-------- Provided entries
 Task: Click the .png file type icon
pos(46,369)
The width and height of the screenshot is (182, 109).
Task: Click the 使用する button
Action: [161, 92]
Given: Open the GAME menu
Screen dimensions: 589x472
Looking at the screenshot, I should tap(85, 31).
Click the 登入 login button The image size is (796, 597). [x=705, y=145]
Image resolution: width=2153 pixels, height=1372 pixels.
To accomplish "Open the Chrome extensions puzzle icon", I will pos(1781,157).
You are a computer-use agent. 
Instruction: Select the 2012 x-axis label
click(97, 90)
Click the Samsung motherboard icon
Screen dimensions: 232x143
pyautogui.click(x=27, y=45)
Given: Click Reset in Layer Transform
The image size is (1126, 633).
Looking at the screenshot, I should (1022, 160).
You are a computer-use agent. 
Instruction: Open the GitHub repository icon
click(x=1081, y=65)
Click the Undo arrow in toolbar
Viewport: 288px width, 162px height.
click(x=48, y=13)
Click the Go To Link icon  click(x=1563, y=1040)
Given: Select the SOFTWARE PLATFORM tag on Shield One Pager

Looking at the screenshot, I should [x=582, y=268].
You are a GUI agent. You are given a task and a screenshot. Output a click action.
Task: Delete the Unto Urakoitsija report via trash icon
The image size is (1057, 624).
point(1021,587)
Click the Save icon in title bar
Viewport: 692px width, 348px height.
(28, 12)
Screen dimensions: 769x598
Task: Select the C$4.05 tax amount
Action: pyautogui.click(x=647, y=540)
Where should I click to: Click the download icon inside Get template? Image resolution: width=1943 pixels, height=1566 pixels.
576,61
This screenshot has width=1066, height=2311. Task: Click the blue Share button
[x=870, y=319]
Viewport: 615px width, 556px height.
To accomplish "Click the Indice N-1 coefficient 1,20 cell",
----------------
## Stated goal
Reproduce every row above word for word, from the first through the last.

## Answer to the problem
 Task: Click the .png file type icon
pos(46,369)
The width and height of the screenshot is (182, 109).
Task: Click the 使用する button
Action: [161, 92]
Given: Open the GAME menu
Screen dimensions: 589x472
Looking at the screenshot, I should tap(85, 31).
Click the 登入 login button The image size is (796, 597). [x=705, y=145]
Image resolution: width=2153 pixels, height=1372 pixels.
To accomplish "Open the Chrome extensions puzzle icon", I will pos(1781,157).
You are a computer-use agent. 
Instruction: Select the 2012 x-axis label
click(97, 90)
Click the Samsung motherboard icon
Screen dimensions: 232x143
pyautogui.click(x=27, y=45)
Given: Click Reset in Layer Transform
The image size is (1126, 633).
Looking at the screenshot, I should (1022, 160).
You are a computer-use agent. 
Instruction: Open the GitHub repository icon
click(x=1081, y=65)
Click the Undo arrow in toolbar
Viewport: 288px width, 162px height.
click(x=48, y=13)
Click the Go To Link icon  click(x=1563, y=1040)
Given: Select the SOFTWARE PLATFORM tag on Shield One Pager

Looking at the screenshot, I should [x=582, y=268].
You are a GUI agent. You are given a task and a screenshot. Output a click action.
Task: Delete the Unto Urakoitsija report via trash icon
The image size is (1057, 624).
point(1021,587)
Click the Save icon in title bar
Viewport: 692px width, 348px height.
(28, 12)
Screen dimensions: 769x598
Task: Select the C$4.05 tax amount
Action: pyautogui.click(x=647, y=540)
Where should I click to: Click the download icon inside Get template? Image resolution: width=1943 pixels, height=1566 pixels.
576,61
This screenshot has width=1066, height=2311. Task: Click the blue Share button
[x=870, y=319]
Viewport: 615px width, 556px height.
To accomplish "Click the Indice N-1 coefficient 1,20 cell",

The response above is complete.